Une baisse qualifiée d’« historique », mais qui ramène en fait les prix au niveau de l’été 2018 pour le gasoil et l’essence, et à ceux de septembre 2017 pour le pétrole lampant, qui représente 3,5 % de la consommation totale dans les stations services (environ 700 000 mètres cubes en 2018).

Marges abaissées

Pour parvenir à ce résultat, l’État s’est largement appuyé sur des études, notamment de la Banque mondiale, selon lesquelles les marges des pétroliers sont trop élevées en comparaison d’autres pays. Mais les discussions ont été laborieuses. « Les pétroliers ont commencé par proposer d’augmenter leur marges », ironise ainsi un négociateur côté gouvernement.

Le prix en station-service, administré par l’État est, depuis l’automne 2017, quasi systématiquement en-dessous du « prix de référence calculé » (PRC) issu de la structure de prix, qui prend en compte les cours du baril, ceux de l’ariary, les marges, les taxes… Ce qui creuse le passif envers les entreprises, qui a atteint 160 milliards d’ariary à la fin mai.

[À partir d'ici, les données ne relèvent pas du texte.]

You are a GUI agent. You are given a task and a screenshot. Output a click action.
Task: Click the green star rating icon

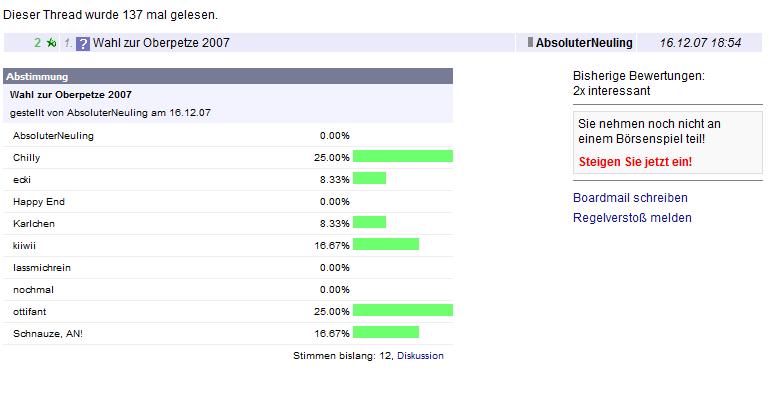[51, 43]
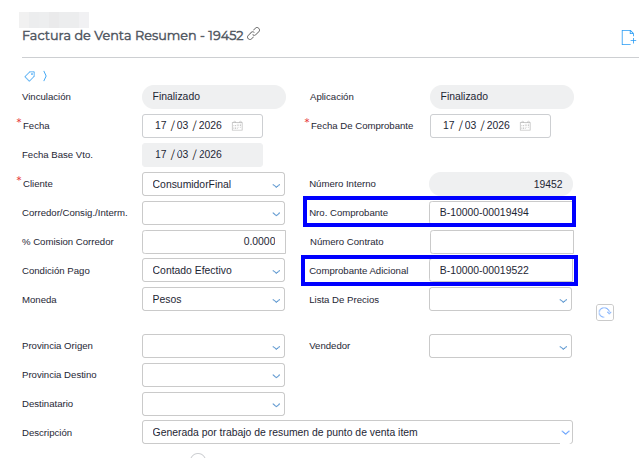Open the Vendedor dropdown
The image size is (639, 458).
[563, 346]
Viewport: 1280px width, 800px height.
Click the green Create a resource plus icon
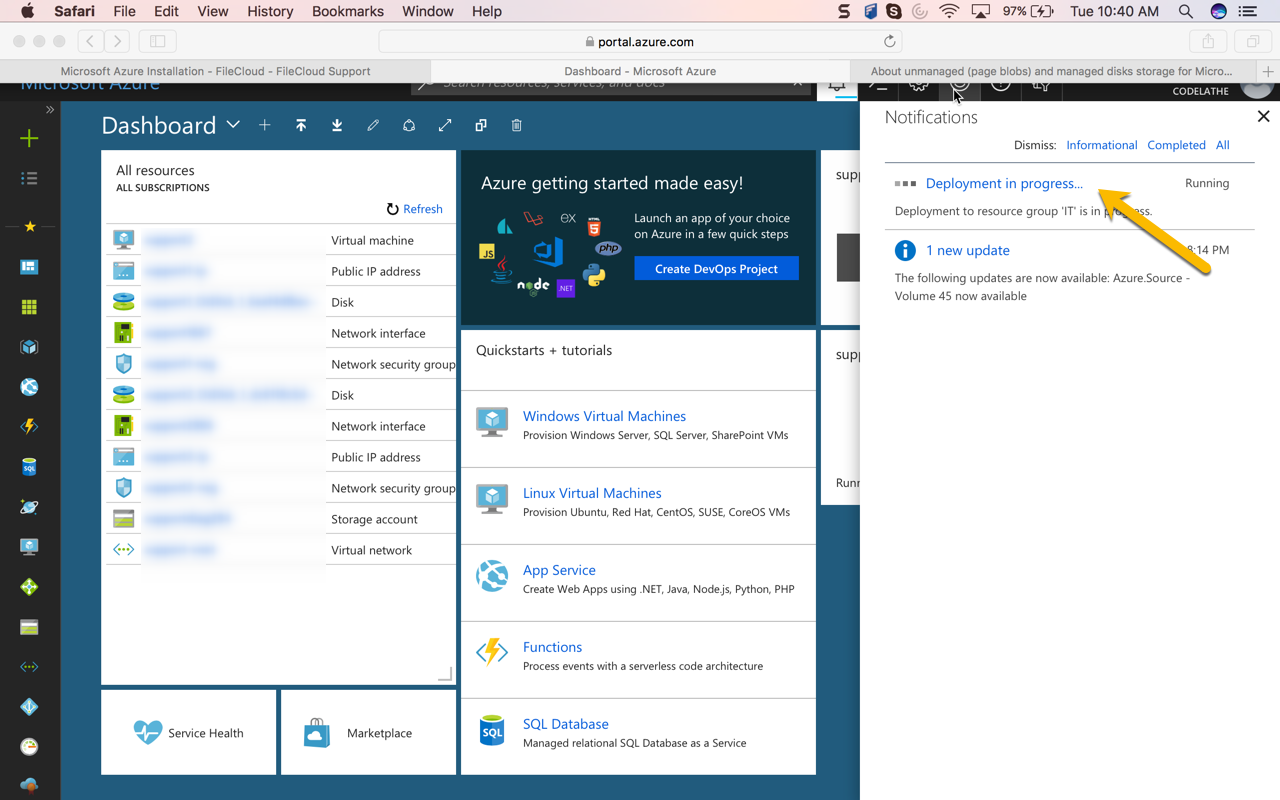coord(29,138)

Source : Office des hydrocarbures

Source : Office malgache des hydrocarbures

Le gouvernement a toujours annoncé vouloir résorber ce passif par une révision de la structure de prix, en comptant sur un rééquilibrage des dettes croisées lorsque les prix à la pompe dépasseraient le PRC. « Pour y parvenir, les marges ont été abaissées de 500 ariary par litre en moyenne pondérée », annonce à Jeune Afrique Stéphanie Delmotte, directrice de cabinet de la Présidence.

Ce qui n’est pas du goût des entreprises du secteur, qui contestent les résultats des études sur lesquelles s’est basé le gouvernement. « C’est simple, on a cherché à nous imposer une nouvelle structure de prix, sans négociation », se plaignait un pétrolier auprès de Jeune Afrique début juin.

Un passif à contenir

La réduction des marges fournisseurs « pourrait avoir un effet rétroactif à partir du 1er janvier 2019 », précise Stéphanie Delmotte. Cela suffira-t-il à assécher les dettes dans un contexte où l’ariary se déprécie lentement face au dollar depuis trois ans, et où le baril est dans une tendance haussière ?

Le gouvernement s’est en tout cas engagé auprès du FMI à conserver le passif en dessous de 175 milliards d’ariary. Ce plafond conditionne, parmi beaucoup d’autres facteurs, le déblocage de la cinquième tranche de la Facilité élargie de crédit, un programme de prêt du FMI d’un montant total de 304,7 millions de dollars.

Les autorités malgaches ont aussi convenu avec l’institution de Bretton-Woods de mettre en place un mécanisme d’ajustement automatique des prix à la pompe d’ici fin septembre 2019.